• **APPLY WHAT YOU READ**:
A. In two sentences, summarize the passage on the graphene desalination membrane.
B. Set down the part of the passage on the graphene desalination membrane starting at "Material scientists from" and ending at "costly to use.", word for word.

• **EXCERPT TO READ**:
Illustration of a next-generation water desalination membrane. Water molecules are shown in white and red and sodium and chlorine ions are shown in green and purple. Image appears courtesy of David Cohen-Tanugi via MIT News.
Scientists from MIT have designed a next-generation water desalination membrane that could greatly improve our ability to extract drinkable water from the sea.
Material scientists from the Massachusetts Institute of Technology (MIT) have designed a next-generation water desalination membrane that could greatly improve our ability to extract drinkable water from the sea.
The membrane is composed of a one-carbon atom thick sheet of graphene. Their research about this new form of nanotechnology was published on July 5, 2012 in the journal Nano Letters.Water scarcity is a growing problem in many parts of the world. Less than 1% of the world’s freshwater is accessible for human use. Most of the water on earth is seawater. Although desalination technology exists that can extract drinking water from seawater, it is energy intensive and costly to use.

• **EXTRACTED ENTRIES**:
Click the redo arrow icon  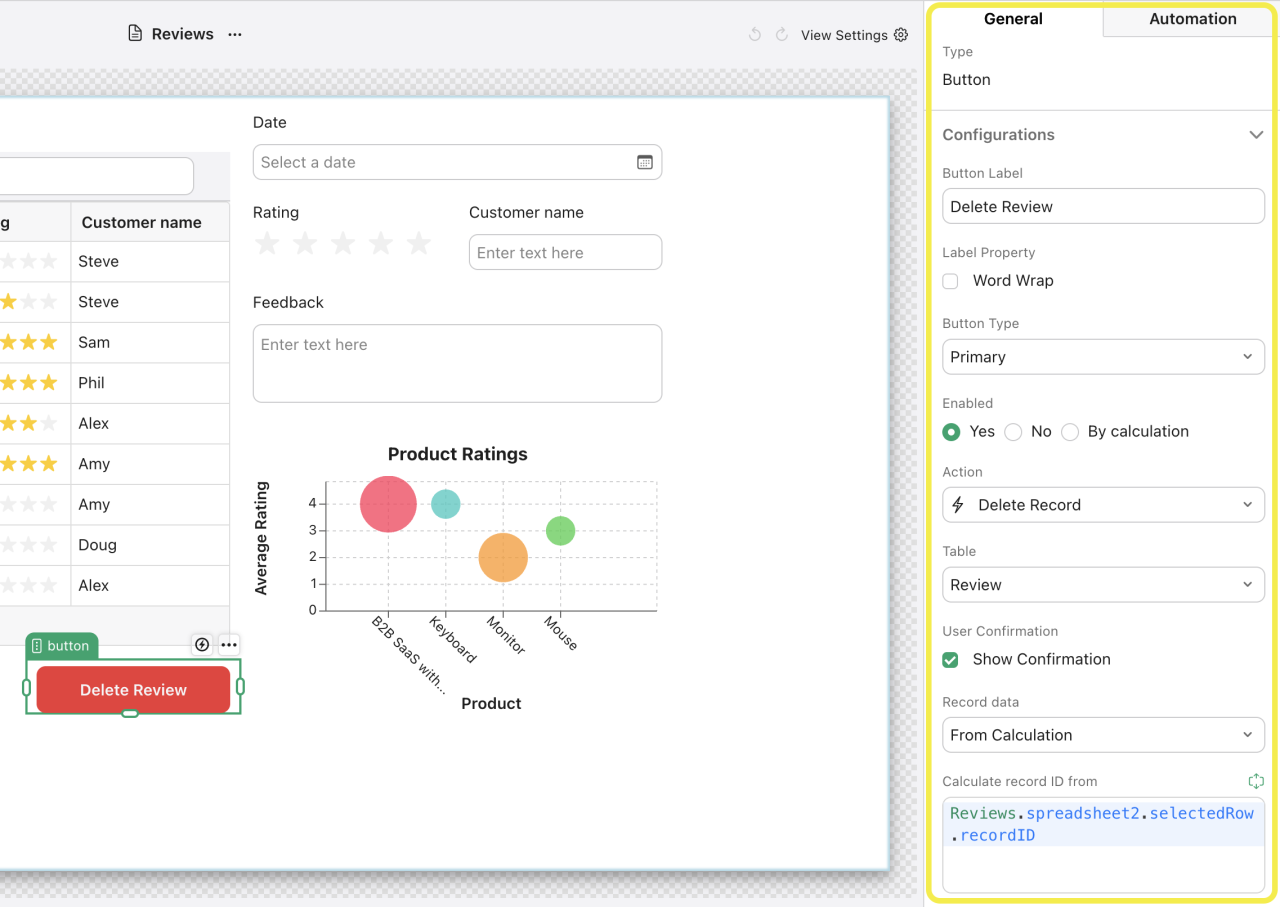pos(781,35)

---

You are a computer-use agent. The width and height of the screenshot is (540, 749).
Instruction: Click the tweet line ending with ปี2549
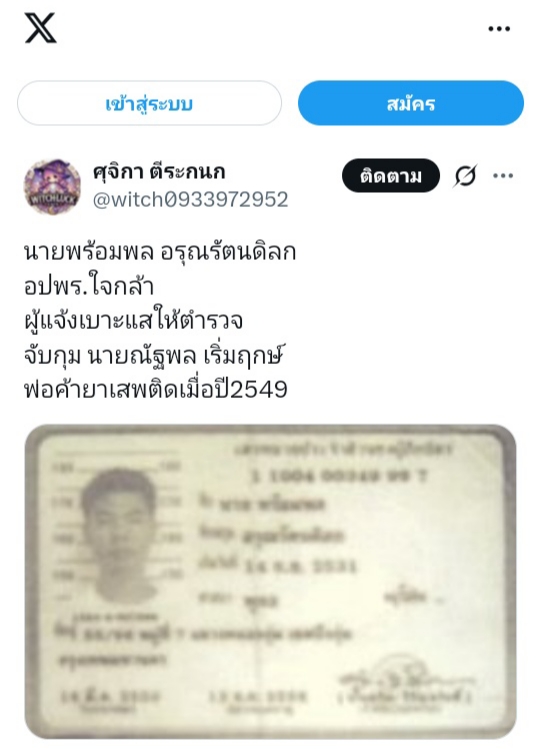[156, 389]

...

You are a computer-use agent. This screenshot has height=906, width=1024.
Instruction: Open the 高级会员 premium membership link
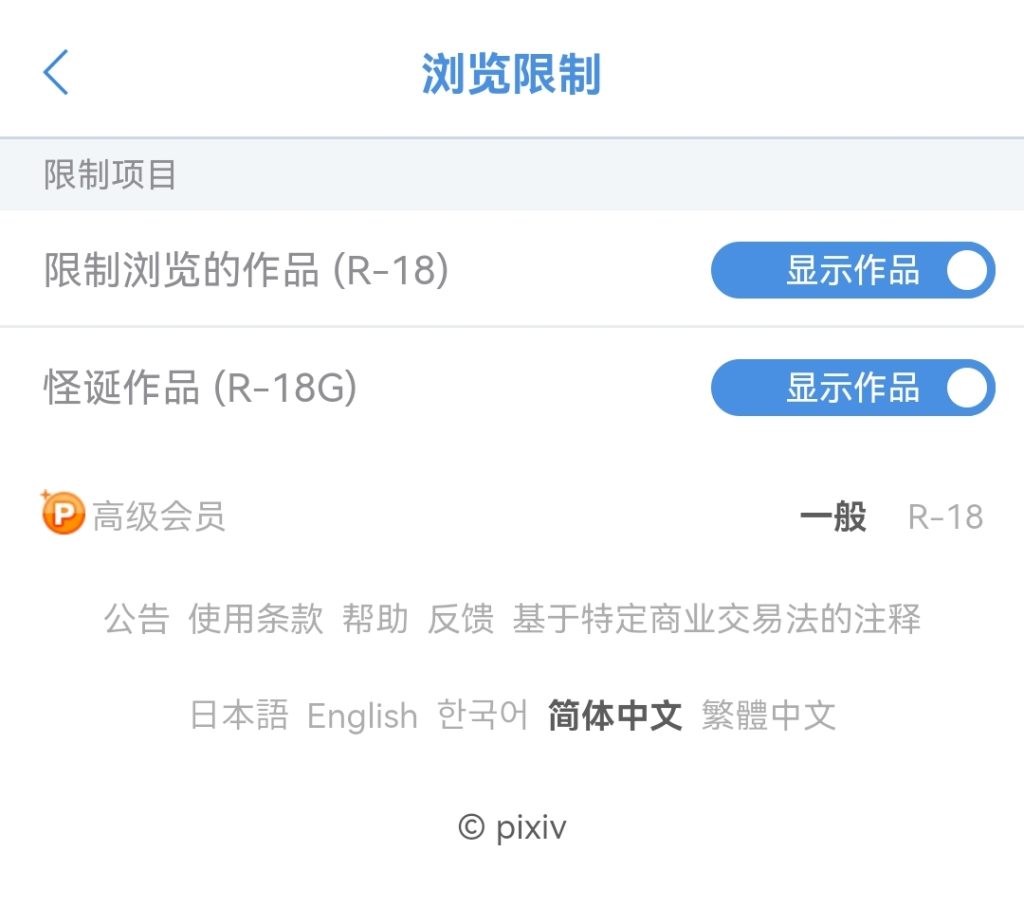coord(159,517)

• **EXERCISE SOLUTIONS**:
A. Material scientists from MIT have designed a next-generation water desalination membrane, made of a one-carbon-atom-thick sheet of graphene, that could greatly improve our ability to extract drinkable water from the sea, and their research was published on July 5, 2012 in the journal Nano Letters. Water scarcity is a growing problem in many parts of the world, and although desalination technology exists, it is energy intensive and costly to use.

B.
Material scientists from the Massachusetts Institute of Technology (MIT) have designed a next-generation water desalination membrane that could greatly improve our ability to extract drinkable water from the sea.
The membrane is composed of a one-carbon atom thick sheet of graphene. Their research about this new form of nanotechnology was published on July 5, 2012 in the journal Nano Letters.Water scarcity is a growing problem in many parts of the world. Less than 1% of the world’s freshwater is accessible for human use. Most of the water on earth is seawater. Although desalination technology exists that can extract drinking water from seawater, it is energy intensive and costly to use.